Para ser una persona así hay valer, no tienes que tener vergüenza, mejor tienes que ser un sinvergüenza, ni escrúpulos, me he quedado de piedra, hay gente para todo. En la televisión han empezado a decir que están incrementando las estafas, otra vez en las casas haciéndose pasar por toda clase de tipos que hacen revisiones, o te venden seguros, enciclopedias, colchones y todo lo que se puede vender o engañar, y claro todo es un chollo, y hay que aprovechar esa oportunidad, por que cuando luego lo quieras comprar valdrá más. Nos lo creemos todo, como está rebajado y es una oportunidad de oro, que nos haga o no falta es lo de menos, lo importante es esa súper rebaja.

También, este tipo de fraudes va dirigido en gran medida a las personas mayores, que por la edad tienen menos recursos para entender, y por cortesía les escuchan y el engaño empieza a fraguarse, y así termina la historia, que te venden una enciclopedia y re regalan una televisión. Claro, que la enciclopedia, no la voy a leer, no me hace falta, ya sé todo lo que pone, me la llevo estudiando desde que era pequeño y ahora de mayor no voy a perder el tiempo con esa cosas, que si hay alguna palabra o algo que no entienda, lo miro en el móvil, que es un buen invento, así practico, para que no se me olvide lo poco que he aprendido de las nuevas tecnologías.

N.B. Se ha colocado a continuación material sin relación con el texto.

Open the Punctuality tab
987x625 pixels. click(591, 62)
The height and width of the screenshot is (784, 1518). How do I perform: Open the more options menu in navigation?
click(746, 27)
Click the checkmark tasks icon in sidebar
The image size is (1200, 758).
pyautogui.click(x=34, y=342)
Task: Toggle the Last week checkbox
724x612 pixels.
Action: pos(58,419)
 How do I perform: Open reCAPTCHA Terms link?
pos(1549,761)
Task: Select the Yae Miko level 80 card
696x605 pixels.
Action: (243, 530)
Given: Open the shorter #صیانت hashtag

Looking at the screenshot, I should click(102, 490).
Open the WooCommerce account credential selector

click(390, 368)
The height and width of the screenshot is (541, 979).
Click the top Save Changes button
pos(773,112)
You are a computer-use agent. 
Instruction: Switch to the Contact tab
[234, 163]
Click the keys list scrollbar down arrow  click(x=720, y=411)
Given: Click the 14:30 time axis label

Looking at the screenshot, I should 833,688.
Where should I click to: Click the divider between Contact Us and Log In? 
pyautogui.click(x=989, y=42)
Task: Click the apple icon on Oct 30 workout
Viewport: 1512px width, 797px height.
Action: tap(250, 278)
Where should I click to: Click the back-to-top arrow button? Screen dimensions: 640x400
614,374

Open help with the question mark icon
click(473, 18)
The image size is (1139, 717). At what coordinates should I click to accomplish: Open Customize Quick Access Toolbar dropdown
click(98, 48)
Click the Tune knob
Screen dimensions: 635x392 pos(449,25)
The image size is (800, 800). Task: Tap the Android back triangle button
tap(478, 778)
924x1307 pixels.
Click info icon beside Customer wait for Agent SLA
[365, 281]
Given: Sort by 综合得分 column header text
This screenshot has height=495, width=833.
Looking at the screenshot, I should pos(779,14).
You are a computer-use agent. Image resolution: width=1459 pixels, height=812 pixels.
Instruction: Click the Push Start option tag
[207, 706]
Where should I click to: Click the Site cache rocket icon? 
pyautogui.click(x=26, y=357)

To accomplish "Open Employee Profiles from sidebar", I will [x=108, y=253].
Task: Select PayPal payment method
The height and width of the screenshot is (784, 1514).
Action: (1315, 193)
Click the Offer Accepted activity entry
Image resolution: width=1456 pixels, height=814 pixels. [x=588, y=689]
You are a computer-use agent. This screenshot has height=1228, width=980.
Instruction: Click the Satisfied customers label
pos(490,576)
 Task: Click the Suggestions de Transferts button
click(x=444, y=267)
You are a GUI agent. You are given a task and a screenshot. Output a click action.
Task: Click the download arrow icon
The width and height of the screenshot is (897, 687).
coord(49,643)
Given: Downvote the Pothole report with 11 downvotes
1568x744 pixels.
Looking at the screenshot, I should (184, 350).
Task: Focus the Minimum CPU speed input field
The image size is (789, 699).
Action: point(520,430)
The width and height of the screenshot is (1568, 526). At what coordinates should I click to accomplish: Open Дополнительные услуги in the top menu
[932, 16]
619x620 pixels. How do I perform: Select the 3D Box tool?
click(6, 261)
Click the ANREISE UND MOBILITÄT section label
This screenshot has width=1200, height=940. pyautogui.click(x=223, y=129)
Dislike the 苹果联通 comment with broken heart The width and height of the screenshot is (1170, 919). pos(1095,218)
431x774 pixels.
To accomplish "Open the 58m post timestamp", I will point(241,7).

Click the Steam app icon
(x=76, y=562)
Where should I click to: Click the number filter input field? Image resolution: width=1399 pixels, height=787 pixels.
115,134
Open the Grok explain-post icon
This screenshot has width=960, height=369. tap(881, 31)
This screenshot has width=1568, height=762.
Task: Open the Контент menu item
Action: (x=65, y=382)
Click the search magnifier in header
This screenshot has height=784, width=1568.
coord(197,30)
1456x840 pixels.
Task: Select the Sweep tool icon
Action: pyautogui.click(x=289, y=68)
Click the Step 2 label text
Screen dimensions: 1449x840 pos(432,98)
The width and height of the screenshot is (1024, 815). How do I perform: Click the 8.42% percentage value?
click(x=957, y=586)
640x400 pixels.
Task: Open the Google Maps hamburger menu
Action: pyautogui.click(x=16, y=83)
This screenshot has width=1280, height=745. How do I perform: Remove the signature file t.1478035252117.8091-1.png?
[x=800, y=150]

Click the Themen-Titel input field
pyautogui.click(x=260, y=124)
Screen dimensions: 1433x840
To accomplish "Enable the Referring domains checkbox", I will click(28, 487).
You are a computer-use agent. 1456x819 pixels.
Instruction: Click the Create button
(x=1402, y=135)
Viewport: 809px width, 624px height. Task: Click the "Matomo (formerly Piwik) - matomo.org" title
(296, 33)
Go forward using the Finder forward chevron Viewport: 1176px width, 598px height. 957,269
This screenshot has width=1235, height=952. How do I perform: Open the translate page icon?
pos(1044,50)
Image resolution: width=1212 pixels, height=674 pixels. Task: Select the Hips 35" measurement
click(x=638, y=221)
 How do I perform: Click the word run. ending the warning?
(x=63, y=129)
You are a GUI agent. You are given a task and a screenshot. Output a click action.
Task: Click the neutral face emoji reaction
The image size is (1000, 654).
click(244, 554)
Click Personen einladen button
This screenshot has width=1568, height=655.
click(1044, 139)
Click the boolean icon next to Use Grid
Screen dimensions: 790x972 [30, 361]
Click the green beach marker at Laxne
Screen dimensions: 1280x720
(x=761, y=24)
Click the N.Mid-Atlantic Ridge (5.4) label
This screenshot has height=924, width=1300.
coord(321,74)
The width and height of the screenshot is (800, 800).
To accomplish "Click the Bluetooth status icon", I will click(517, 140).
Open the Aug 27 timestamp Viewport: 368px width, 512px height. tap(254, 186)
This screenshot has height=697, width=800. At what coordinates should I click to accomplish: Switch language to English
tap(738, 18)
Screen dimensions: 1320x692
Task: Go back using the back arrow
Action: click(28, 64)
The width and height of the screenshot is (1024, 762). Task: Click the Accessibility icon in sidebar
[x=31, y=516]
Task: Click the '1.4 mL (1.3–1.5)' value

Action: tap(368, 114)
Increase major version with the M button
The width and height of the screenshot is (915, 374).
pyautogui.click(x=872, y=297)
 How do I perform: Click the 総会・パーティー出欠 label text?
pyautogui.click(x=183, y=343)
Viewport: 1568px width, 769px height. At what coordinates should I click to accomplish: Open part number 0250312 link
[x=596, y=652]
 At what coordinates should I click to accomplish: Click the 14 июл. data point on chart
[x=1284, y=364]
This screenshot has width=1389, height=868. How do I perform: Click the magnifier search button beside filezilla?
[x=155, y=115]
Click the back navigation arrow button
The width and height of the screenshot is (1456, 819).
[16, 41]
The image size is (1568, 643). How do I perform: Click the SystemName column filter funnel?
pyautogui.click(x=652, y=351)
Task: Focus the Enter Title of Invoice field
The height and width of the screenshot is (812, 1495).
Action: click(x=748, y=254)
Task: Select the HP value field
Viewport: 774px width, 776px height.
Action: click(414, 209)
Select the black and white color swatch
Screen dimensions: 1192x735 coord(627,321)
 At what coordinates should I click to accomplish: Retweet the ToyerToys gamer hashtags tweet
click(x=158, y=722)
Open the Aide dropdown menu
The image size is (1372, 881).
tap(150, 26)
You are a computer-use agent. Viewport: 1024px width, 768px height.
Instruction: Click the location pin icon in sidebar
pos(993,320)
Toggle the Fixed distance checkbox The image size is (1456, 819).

Cuando ya tenía la entrada lista y programada para publicarla, un buen amigo Paco G. me manda una foto por whatsapp, la pongo a continuación:

Alguien deja una silla de ruedas semi nueva tirada en una carretera poco transitada, algo insólito, parece de esas que deja la seguridad social a las personas que las necesitan, es un despropósito, quién la deja así, será porque no la necesita. En ese caso por qué las piden, que egoísmo, que sinvergüenzas. Mi amigo me dijo: «Seguro que son los que ponen pengas a la asistencia sanitaria» y también que: «son nada empáticos». Tenerla tú y no necesitarla es no tenerla quien la necesita. Estos son también unos caraduras. Querer aprovecharse de un sistema que no tiene los recursos ilimitados. Por favor, si no la necesitas la devuelves, vamos a poner todos un poco de nuestra parte para que esto funcione mejor, cuesta poco y nos hace sentirnos bien, hoy por ti y mañana por mí.